## TASK DESCRIPTION
Write out exactly the lines below that run from the one containing "Viewport: 1443px width, 840px height." through the one containing "Collapse the Archives folder", both included, with no other lines.

RECORDS FOR THIS EXERCISE below:

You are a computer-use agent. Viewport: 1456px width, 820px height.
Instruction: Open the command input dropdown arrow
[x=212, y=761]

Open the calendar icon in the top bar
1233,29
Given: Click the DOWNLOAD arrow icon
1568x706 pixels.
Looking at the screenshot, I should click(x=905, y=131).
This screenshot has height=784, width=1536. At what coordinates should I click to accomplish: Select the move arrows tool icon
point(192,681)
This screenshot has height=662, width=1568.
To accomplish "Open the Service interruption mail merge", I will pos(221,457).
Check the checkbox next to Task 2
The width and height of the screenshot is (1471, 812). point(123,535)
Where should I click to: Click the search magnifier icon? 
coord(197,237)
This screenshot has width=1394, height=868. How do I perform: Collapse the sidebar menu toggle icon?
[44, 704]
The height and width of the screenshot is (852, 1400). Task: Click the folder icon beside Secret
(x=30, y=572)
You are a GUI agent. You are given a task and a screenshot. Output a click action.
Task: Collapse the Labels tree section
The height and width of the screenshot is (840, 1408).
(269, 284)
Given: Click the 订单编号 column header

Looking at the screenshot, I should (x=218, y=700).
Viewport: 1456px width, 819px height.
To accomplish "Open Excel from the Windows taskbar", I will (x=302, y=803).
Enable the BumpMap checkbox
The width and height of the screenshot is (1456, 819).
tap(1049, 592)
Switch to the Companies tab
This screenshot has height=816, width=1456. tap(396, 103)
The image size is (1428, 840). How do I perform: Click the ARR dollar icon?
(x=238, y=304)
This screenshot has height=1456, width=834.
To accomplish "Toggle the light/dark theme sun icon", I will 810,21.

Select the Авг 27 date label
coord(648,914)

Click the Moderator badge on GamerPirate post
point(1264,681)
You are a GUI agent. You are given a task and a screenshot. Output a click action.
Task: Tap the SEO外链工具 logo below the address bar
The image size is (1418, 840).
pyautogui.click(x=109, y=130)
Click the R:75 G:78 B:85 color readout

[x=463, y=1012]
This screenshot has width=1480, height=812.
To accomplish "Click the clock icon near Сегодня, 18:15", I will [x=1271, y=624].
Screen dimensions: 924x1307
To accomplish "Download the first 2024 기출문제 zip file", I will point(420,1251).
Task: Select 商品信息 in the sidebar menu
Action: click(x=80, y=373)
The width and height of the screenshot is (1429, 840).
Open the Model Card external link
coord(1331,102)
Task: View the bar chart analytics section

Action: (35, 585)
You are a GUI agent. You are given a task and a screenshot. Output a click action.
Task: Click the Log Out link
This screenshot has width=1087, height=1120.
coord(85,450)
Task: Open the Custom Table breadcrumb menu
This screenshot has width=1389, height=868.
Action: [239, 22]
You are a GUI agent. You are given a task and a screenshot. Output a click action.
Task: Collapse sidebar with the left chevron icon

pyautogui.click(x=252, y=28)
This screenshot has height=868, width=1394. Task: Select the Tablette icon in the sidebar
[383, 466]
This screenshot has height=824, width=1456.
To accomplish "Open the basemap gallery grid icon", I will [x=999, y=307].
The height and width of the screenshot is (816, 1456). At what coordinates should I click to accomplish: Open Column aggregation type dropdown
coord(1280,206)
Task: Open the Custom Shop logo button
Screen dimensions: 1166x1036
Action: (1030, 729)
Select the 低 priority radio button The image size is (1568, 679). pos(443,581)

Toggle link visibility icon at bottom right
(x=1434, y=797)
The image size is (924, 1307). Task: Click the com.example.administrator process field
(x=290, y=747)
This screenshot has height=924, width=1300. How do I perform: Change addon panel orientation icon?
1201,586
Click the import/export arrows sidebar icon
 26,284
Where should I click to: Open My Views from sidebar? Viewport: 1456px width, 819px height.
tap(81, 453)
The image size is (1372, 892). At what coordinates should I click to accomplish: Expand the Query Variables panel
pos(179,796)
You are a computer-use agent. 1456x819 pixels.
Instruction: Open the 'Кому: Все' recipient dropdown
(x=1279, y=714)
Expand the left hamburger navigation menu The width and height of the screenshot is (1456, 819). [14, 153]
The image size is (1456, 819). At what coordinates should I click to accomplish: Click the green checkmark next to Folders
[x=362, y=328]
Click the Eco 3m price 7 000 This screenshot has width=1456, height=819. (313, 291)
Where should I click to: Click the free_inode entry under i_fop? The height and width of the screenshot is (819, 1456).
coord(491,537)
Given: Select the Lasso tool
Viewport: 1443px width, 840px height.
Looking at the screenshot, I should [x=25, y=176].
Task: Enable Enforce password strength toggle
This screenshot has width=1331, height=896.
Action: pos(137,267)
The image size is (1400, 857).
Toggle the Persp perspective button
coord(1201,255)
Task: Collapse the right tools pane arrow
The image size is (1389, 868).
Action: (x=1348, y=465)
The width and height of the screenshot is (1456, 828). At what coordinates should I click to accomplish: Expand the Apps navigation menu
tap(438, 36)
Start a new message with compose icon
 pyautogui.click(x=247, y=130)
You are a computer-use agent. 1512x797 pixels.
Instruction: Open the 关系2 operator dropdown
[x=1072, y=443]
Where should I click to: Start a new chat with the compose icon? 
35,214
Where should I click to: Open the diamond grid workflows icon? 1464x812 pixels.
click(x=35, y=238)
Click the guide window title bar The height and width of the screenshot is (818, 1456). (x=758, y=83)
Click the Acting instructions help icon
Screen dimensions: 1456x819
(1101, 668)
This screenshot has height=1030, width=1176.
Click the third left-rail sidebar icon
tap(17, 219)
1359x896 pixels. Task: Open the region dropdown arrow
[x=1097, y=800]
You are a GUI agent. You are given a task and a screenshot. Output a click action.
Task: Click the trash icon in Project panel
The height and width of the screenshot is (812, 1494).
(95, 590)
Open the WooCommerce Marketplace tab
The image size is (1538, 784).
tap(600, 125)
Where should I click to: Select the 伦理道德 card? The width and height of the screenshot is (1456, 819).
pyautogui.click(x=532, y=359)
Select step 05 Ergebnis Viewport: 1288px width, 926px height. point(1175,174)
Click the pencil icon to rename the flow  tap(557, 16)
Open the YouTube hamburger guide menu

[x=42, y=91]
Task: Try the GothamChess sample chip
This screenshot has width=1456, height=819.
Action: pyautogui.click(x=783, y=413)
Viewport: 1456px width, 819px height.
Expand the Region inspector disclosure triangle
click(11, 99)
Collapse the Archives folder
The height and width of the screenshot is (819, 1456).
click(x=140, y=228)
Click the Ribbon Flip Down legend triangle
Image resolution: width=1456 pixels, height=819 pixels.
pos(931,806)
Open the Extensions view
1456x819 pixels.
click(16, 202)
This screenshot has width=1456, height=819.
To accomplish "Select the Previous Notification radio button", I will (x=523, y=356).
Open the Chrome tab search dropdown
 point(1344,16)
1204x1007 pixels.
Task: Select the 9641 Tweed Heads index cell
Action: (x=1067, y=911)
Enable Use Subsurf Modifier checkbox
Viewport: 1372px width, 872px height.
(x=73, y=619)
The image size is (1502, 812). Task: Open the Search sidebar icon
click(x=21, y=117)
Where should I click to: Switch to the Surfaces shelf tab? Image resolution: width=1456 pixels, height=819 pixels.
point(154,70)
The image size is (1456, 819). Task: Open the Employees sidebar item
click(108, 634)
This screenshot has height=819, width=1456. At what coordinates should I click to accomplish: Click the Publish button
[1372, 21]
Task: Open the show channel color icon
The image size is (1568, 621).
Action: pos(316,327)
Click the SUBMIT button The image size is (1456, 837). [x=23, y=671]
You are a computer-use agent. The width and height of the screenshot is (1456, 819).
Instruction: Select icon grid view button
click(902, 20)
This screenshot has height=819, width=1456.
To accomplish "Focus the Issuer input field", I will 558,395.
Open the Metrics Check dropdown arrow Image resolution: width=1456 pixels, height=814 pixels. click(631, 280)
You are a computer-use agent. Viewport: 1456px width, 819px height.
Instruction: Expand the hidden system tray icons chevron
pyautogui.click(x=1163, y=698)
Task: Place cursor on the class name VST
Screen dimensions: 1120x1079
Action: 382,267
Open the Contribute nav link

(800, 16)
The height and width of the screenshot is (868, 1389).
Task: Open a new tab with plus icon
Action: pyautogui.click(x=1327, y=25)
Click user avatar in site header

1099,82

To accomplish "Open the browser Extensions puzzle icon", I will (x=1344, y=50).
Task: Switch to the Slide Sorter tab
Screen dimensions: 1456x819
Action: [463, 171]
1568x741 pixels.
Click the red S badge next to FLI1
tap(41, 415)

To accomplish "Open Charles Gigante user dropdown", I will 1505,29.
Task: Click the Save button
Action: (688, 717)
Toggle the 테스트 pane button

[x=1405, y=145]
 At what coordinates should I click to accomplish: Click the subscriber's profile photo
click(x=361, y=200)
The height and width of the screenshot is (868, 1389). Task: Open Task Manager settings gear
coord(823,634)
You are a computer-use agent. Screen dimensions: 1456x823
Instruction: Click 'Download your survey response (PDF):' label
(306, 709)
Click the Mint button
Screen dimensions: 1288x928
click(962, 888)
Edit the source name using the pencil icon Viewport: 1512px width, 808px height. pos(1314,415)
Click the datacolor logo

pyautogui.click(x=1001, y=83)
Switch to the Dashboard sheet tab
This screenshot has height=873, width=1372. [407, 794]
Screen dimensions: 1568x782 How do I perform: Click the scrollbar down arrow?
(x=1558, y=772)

End of RECORDS FOR THIS EXERCISE.

## SOLUTION
Viewport: 1443px width, 840px height.
Looking at the screenshot, I should [x=25, y=176].
Task: Enable Enforce password strength toggle
This screenshot has width=1331, height=896.
Action: pos(137,267)
The image size is (1400, 857).
Toggle the Persp perspective button
coord(1201,255)
Task: Collapse the right tools pane arrow
The image size is (1389, 868).
Action: (x=1348, y=465)
The width and height of the screenshot is (1456, 828). At what coordinates should I click to accomplish: Expand the Apps navigation menu
tap(438, 36)
Start a new message with compose icon
 pyautogui.click(x=247, y=130)
You are a computer-use agent. 1512x797 pixels.
Instruction: Open the 关系2 operator dropdown
[x=1072, y=443]
Where should I click to: Start a new chat with the compose icon? 
35,214
Where should I click to: Open the diamond grid workflows icon? 1464x812 pixels.
click(x=35, y=238)
Click the guide window title bar The height and width of the screenshot is (818, 1456). (x=758, y=83)
Click the Acting instructions help icon
Screen dimensions: 1456x819
(1101, 668)
This screenshot has height=1030, width=1176.
Click the third left-rail sidebar icon
tap(17, 219)
1359x896 pixels. Task: Open the region dropdown arrow
[x=1097, y=800]
You are a GUI agent. You are given a task and a screenshot. Output a click action.
Task: Click the trash icon in Project panel
The height and width of the screenshot is (812, 1494).
(95, 590)
Open the WooCommerce Marketplace tab
The image size is (1538, 784).
tap(600, 125)
Where should I click to: Select the 伦理道德 card? The width and height of the screenshot is (1456, 819).
pyautogui.click(x=532, y=359)
Select step 05 Ergebnis Viewport: 1288px width, 926px height. point(1175,174)
Click the pencil icon to rename the flow  tap(557, 16)
Open the YouTube hamburger guide menu

[x=42, y=91]
Task: Try the GothamChess sample chip
This screenshot has width=1456, height=819.
Action: pyautogui.click(x=783, y=413)
Viewport: 1456px width, 819px height.
Expand the Region inspector disclosure triangle
click(11, 99)
Collapse the Archives folder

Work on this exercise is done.